(Screenshot grounding data)
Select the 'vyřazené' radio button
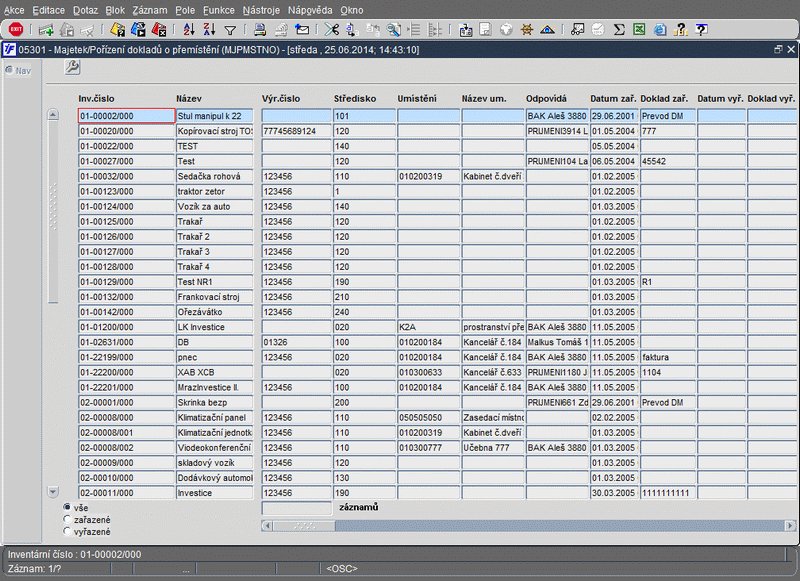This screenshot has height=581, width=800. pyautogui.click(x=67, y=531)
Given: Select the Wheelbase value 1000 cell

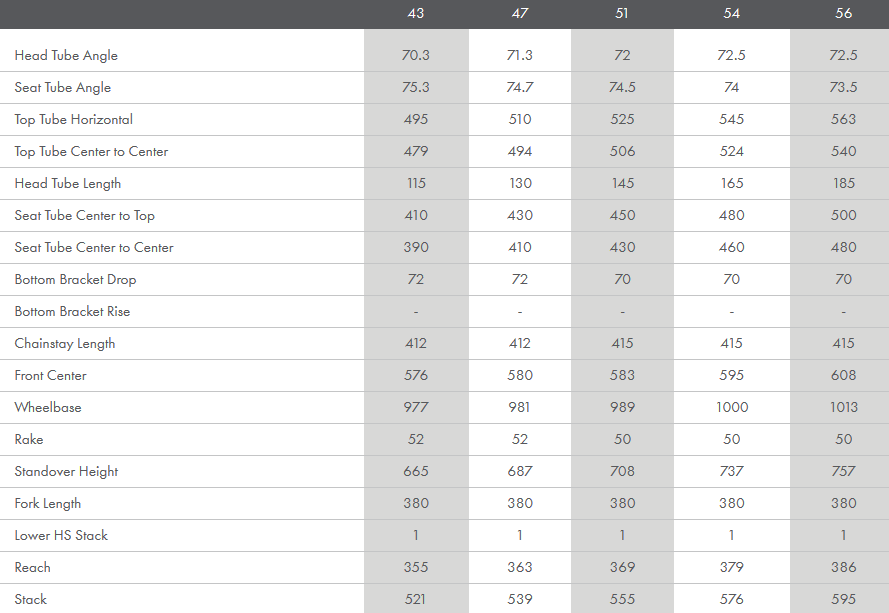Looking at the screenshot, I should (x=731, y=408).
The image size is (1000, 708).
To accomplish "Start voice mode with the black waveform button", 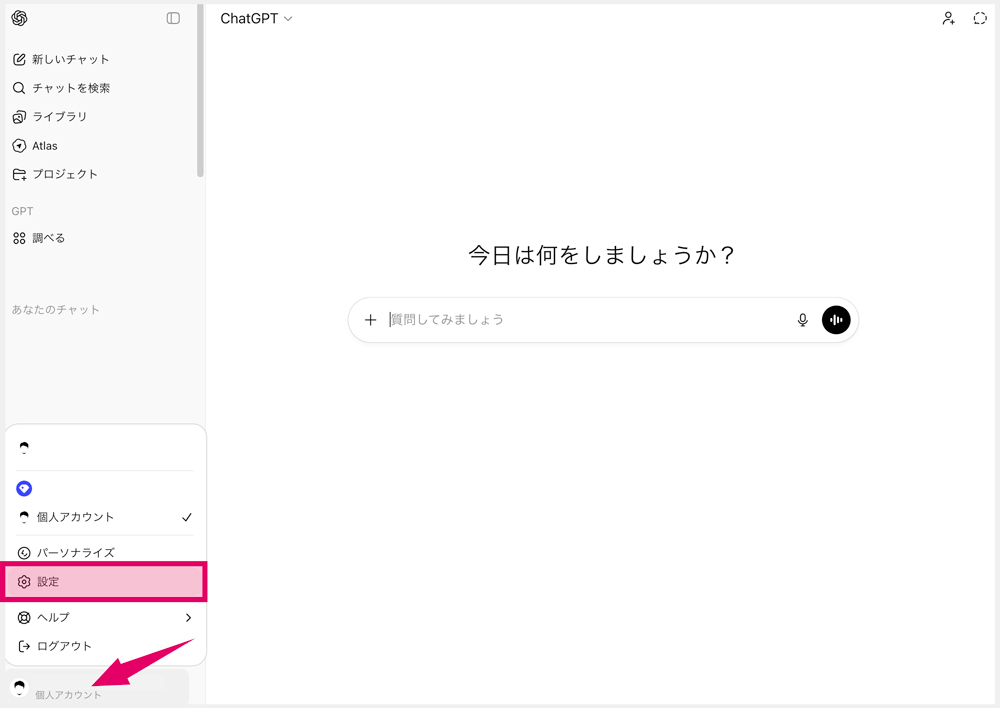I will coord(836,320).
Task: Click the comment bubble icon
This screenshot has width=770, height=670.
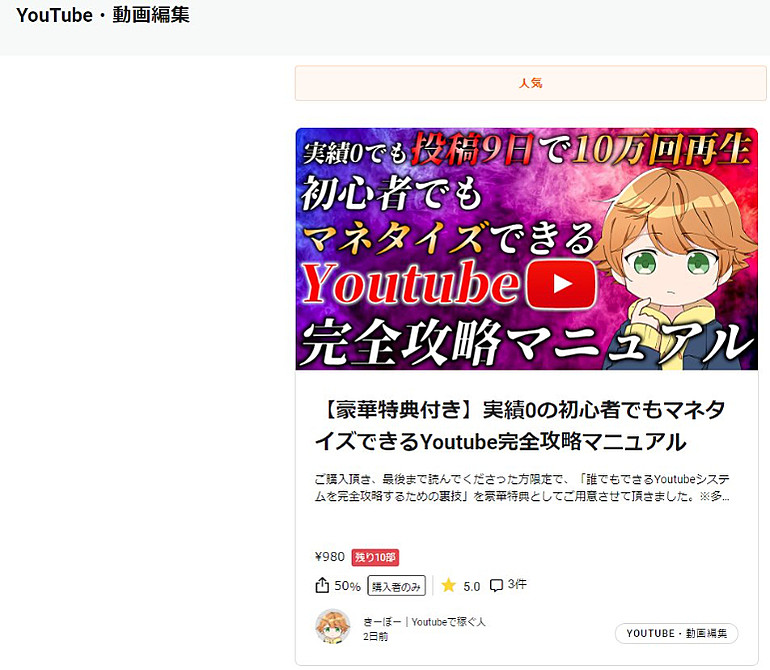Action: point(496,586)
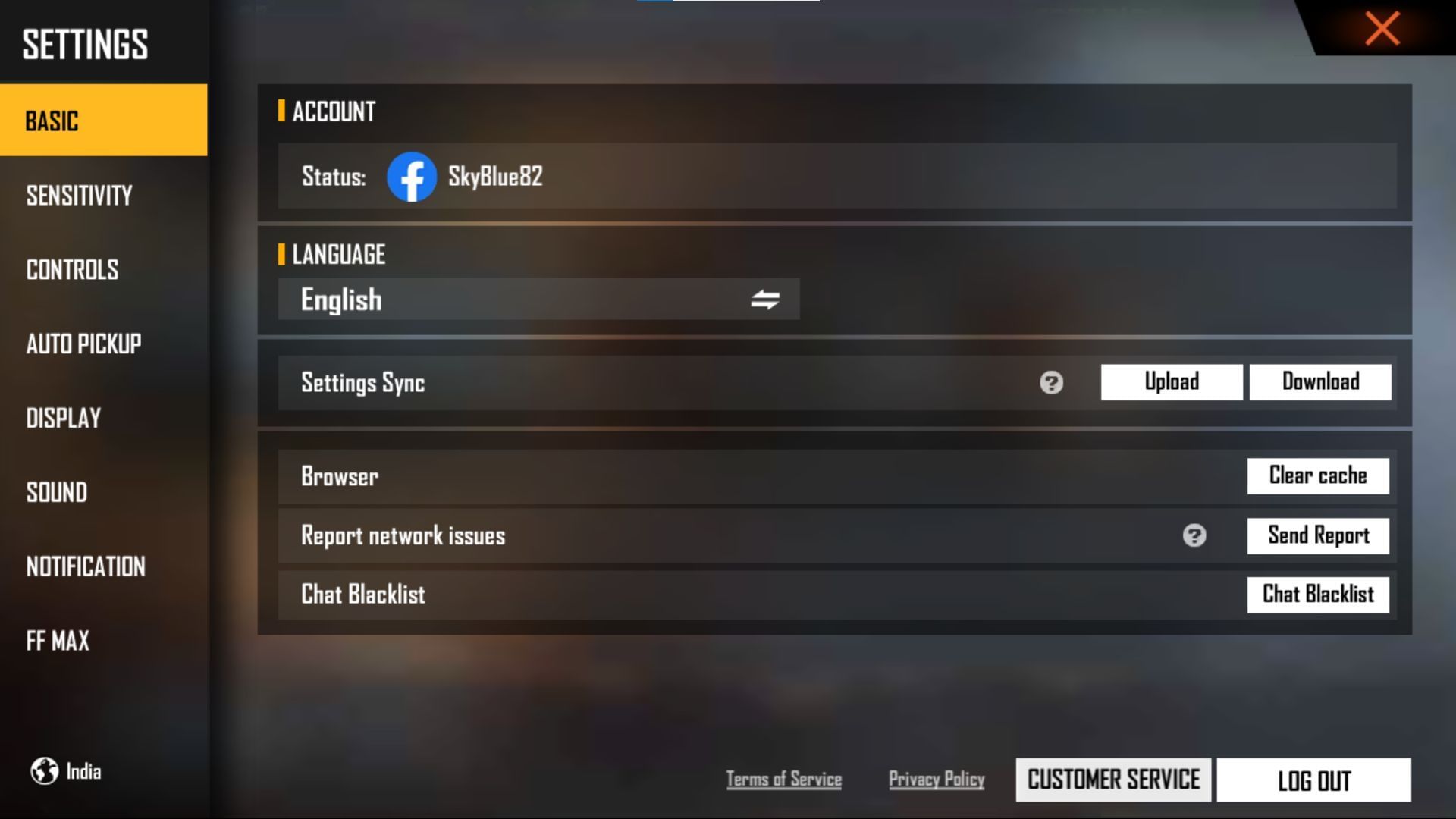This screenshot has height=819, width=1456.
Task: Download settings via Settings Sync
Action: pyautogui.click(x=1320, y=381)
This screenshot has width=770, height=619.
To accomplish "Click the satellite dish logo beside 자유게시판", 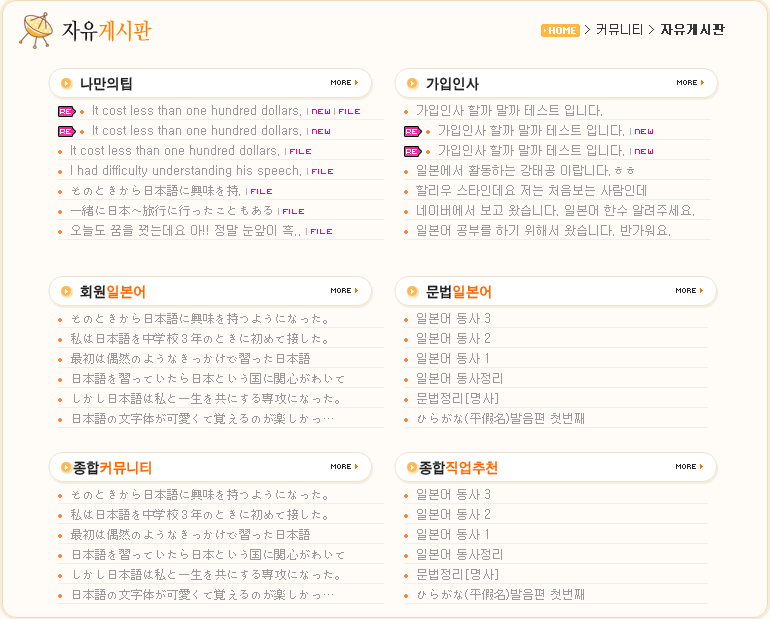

• [Task directions]: The lines from the one containing "Task: Click the comment bubble icon" to the last line of the records, both included: print exactly those and nothing else, leaving out any pictures.

• [Answer for the task]:
Task: Click the comment bubble icon
This screenshot has width=770, height=670.
Action: point(496,586)
This screenshot has height=819, width=1456.
Task: Download settings via Settings Sync
Action: pyautogui.click(x=1320, y=381)
This screenshot has width=770, height=619.
To accomplish "Click the satellite dish logo beside 자유게시판", 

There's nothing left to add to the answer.